Untuk mendapatkan fungsi yang sama dengan Dihydroartemisinin, Meli dan rekan peneliti lainnya menggunakan senyawa matriks polimer untuk membuat kristal artemisinin menjadi nano.
"Matriks polimer harganya hanya Rp30 ribuan," ujar Meli.
Sederhananya, dari ekstrak Artemisia, kemudian dijadikan kristal artemisinin, lalu diubah menjadi ukuran nano kristal dengan bantuan matriks polimer. Maka jadilah fungsinya sama dengan Dihydroartemisinin.
Seharusnya setelah diubah menjadi kristal artemisinin, proses berikutnya ialah menjadikan Dihydroartemisinin. Tapi butuh biaya yang mahal hingga menjadi Dihydroartemisinin.
Kepala Pusat Penelitian Kimia Agus Haryono menambahkan, nantinya bentuk obat dikonsumsi ialah tablet. Tapi itu di bawah ranah Kemenkes.

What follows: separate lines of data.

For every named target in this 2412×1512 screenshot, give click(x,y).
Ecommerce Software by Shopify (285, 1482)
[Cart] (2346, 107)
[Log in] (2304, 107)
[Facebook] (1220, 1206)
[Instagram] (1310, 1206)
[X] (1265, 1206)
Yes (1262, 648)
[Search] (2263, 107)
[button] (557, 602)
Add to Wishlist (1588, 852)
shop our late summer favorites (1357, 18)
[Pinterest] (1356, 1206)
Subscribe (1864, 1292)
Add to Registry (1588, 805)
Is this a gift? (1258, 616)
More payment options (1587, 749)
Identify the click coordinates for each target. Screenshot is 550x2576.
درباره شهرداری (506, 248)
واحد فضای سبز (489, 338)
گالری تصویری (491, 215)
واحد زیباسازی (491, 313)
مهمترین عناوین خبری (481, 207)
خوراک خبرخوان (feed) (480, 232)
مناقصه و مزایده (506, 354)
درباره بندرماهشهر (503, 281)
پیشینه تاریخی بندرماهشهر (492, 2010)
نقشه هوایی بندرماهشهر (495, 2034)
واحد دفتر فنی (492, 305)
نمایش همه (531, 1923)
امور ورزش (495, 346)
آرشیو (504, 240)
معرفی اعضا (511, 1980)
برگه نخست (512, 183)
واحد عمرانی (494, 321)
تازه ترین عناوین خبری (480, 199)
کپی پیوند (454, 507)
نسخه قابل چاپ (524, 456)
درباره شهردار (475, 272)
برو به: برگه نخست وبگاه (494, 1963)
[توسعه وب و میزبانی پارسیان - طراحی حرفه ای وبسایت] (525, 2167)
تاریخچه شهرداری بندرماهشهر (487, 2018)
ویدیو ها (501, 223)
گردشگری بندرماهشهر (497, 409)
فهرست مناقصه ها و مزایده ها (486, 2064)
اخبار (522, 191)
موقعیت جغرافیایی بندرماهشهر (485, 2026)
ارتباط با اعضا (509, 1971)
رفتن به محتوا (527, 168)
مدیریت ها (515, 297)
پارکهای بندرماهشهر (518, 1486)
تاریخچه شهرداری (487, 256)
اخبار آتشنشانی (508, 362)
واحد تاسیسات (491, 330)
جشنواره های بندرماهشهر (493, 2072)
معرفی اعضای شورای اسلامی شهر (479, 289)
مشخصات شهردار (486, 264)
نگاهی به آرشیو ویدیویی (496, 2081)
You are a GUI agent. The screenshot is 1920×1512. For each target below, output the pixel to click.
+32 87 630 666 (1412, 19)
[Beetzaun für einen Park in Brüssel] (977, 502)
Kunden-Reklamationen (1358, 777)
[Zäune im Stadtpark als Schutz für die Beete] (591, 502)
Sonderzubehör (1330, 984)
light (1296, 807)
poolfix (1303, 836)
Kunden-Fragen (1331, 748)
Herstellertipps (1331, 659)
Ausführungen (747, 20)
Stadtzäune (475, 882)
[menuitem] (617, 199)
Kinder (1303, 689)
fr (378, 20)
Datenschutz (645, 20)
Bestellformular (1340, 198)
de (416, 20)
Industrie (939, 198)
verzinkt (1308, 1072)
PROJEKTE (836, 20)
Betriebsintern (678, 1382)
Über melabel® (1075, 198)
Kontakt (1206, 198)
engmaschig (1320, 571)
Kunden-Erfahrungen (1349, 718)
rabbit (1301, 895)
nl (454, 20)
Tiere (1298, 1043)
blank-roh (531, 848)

LIPI hanya sampai menemukan teknologi yang efektif. Penelitian yang dimulai pada 2015 ini diharapkan selesai sampai tahun depan. Selanjutnya, LIPI bersama Kemenkes dan perusahaan obat swasta bakal membuat ACT dalam bentuk obat.
"Kita sudah sampai membuktikan dari kelarutannya," kata Agus.
Dia menuturkan, Artemisia menjadi tanaman pendamping utama untuk tanaman Kina yang selama ini digunakan sebagai obat anti malaria. Pemanfaatan Artemisia dikembangkan lantaran tanaman Kina sudah resisten dan tidak lagi efektif menjadi obat tunggal mengobati malaria.
"Jadi Artemisia dan Kina dicampur, nantinya dijadikan tablet," Agus menyimpulkan.
Bibit yang digunakan oleh LIPI saat ini untuk pengembangan obat antimalaria adalah hasil budidaya jaringan bibit Artemisia dari China. Agus beralasan belum menggunakan Artemisia endemik di Papua dan Kalimatan karena ukurannya yang tinggi menyebabkan kandungan artemisinin semakin rendah.
Sebaliknya, jika jenisnya tidak terlalu tinggi seperti yang endemik dari China maka artemisinin pun tinggi. Hasil budidaya jaringan bibit dari China dikembangkan di Kebun Raya Cibodas LIPI.